Vinik’s project, which will include residential towers, hotels and office buildings, is expected to transform downtown and the local economy. So the Board of Governors can boost medical education and the economy at the same time. And the governors should see that USF is requesting no more than what it would have spent on developing the school and the Heart Institute, which have been given initial approvals, at its north Tampa campus.

The state is not being asked to underwrite Vinik’s venture. He’s donating land for the building and will build a supporting parking garage and medical office complex. Any costs above what USF would need for on-campus construction will be covered with private donations.

USF is requesting $17 million for the medical school this year, with the ultimate state total to be $62 million after three years. It also wants $15.8 million this year for the Heart Institute, which has been promised $50 million in state funds. Philanthropist Frank Morsani has pledged $18 million for the medical school.

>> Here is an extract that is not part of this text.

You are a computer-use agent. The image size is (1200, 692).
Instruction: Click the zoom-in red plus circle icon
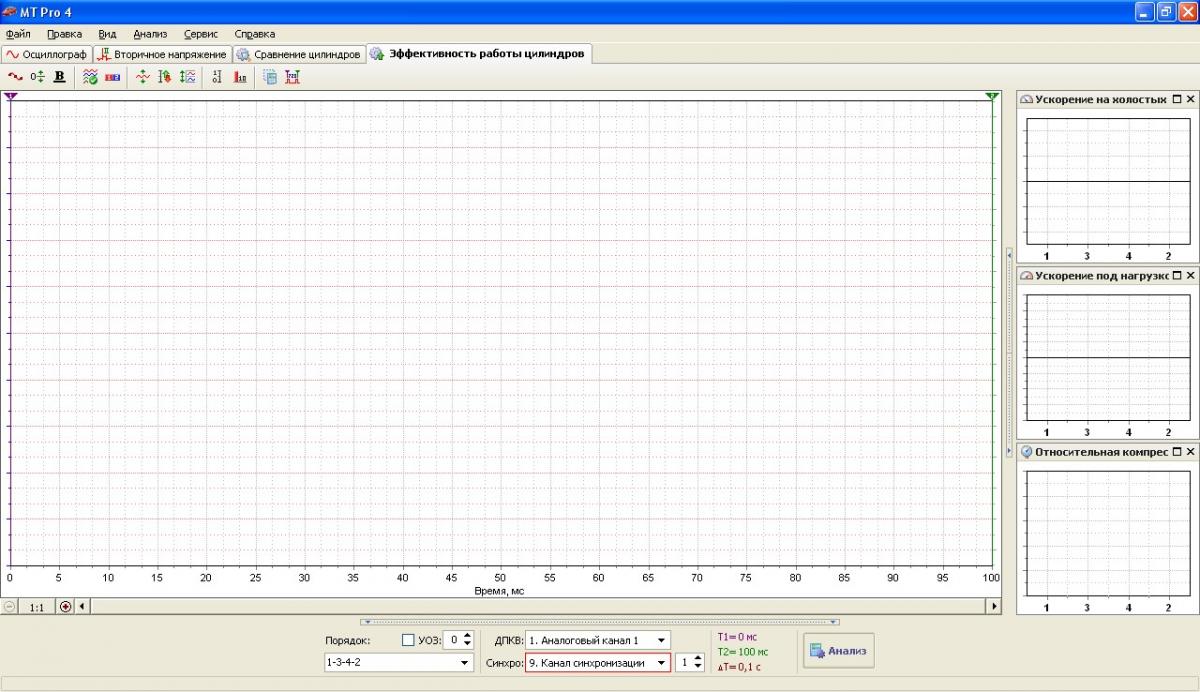(66, 606)
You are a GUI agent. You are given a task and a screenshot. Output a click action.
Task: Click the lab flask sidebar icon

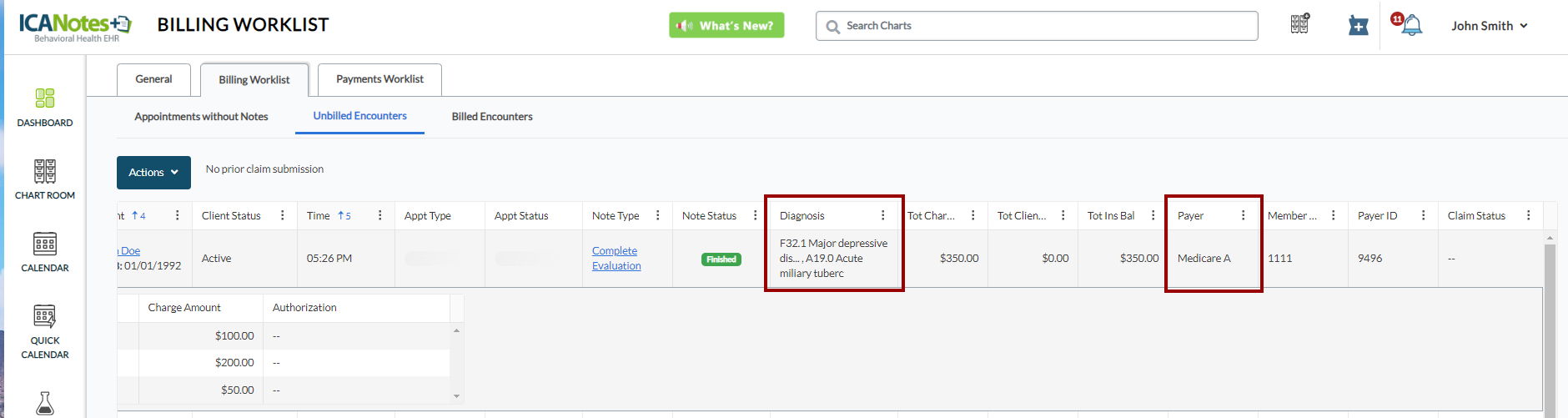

The key fact here is that USF must replace its 40-year-old medical school facilities, which lack modern classrooms and other necessities and are generating inordinate maintenance costs. The investment is essential for the medical school to thrive, and the downtown location, more appealing to young students, physicians and researchers, will bolster the state’s return on investment. The urban school would be close to Tampa General Hospital, where students train, and USF’s CAMLS (Center for Advanced Medical Learning and Simulation), where students and physicians practice medical procedures with simulators. Having the Heart Institute near TGH’s exceptional cardiac programs also will be an advantage.

All this surely will attract other health care enterprises. USF officials estimate the downtown school will create close to 1,500 jobs.

Local leaders enthusiastically support the project, and Tampa City Council has pledged $30 million to provide the necessary road, stormwater and utility improvements for the development.

The Board of Governors is being asked to partner with a private developer and local officials in a higher education investment that will invigorate a university, a downtown and the economy. They should have no trouble recognizing the golden opportunity they are being handed.